EigenvaluesStability AnalysisEquilibrium Classification
Eigenvalues
When analyzing linear differential equations, eigenvalues play a crucial role in understanding how the system behaves over time. In our problem, we are given a matrix \( A = \begin{bmatrix} 0 & -3 \ 2 & 2 \end{bmatrix} \). To find the eigenvalues, we solve the characteristic equation \( \det(A - \lambda I) = 0 \), where \( I \) is the identity matrix.

The characteristic equation is derived by calculating the determinant of \( A - \lambda I \), which yields \( \lambda^2 - 2\lambda + 6 = 0 \). Solving this quadratic equation using the quadratic formula gives the eigenvalues \( \lambda = 1 \pm i\sqrt{5} \). These eigenvalues are complex, indicating certain rotational behaviors in the system's response.

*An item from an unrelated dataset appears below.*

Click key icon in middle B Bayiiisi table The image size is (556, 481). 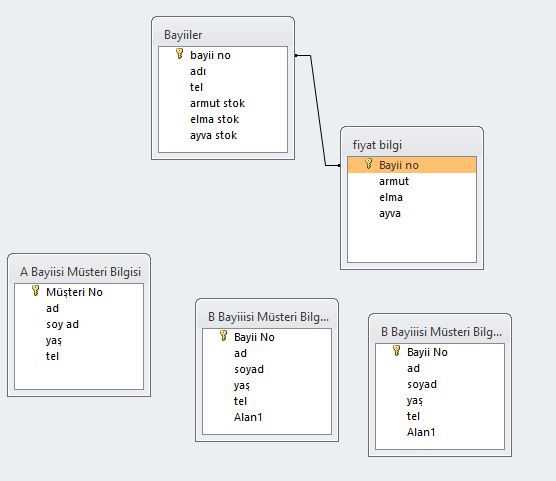(223, 336)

Understanding these eigenvalues helps us interpret the system's future behavior, especially around points of equilibrium. In this case, the real part of the eigenvalues is positive, leading us to crucial insights in the subsequent stability analysis.
Stability Analysis
Stability analysis is vital for understanding how solutions to differential equations behave as time progresses. When examining our system, the eigenvalues \( 1 \pm i\sqrt{5} \) offer key information about its stability.
  • The real part of the eigenvalues is positive, which signifies that the solutions grow exponentially over time.
  • The imaginary part implies the presence of oscillations or rotational motion around the equilibrium point.
Together, these facts tell us that our system does not return to equilibrium after small disturbances. Instead, due to the positive real part, any small deviation will grow, spiraling outward as time advances. This growth is a hallmark of instability in the system. Therefore, the equilibrium point \((0, 0)\) is unstable, specifically forming what is known as an unstable spiral in the context of linear differential equations.
Equilibrium Classification
For differential equations, classifying the type of equilibrium is essential for predicting how systems react under perturbations. In our analysis, the classification hinges on the nature of the eigenvalues derived earlier.

An equilibrium point such as \((0,0)\) is examined based on the real and imaginary parts of its eigenvalues:
  • If the real part is positive, as seen here with \( \lambda = 1 \pm i\sqrt{5} \), it means any small displacement from the equilibrium point will result in growth away from that equilibrium.
  • The presence of an imaginary part signifies spiraling motion, causing trajectories in the phase space to rotate along their path.
Given these conditions, we conclude that \((0, 0)\) is classified as an unstable spiral. Such a classification is crucial because it gives us insight into both quantitative and qualitative behaviors of solutions, underlining the fact that minor changes can lead to significant divergence over time.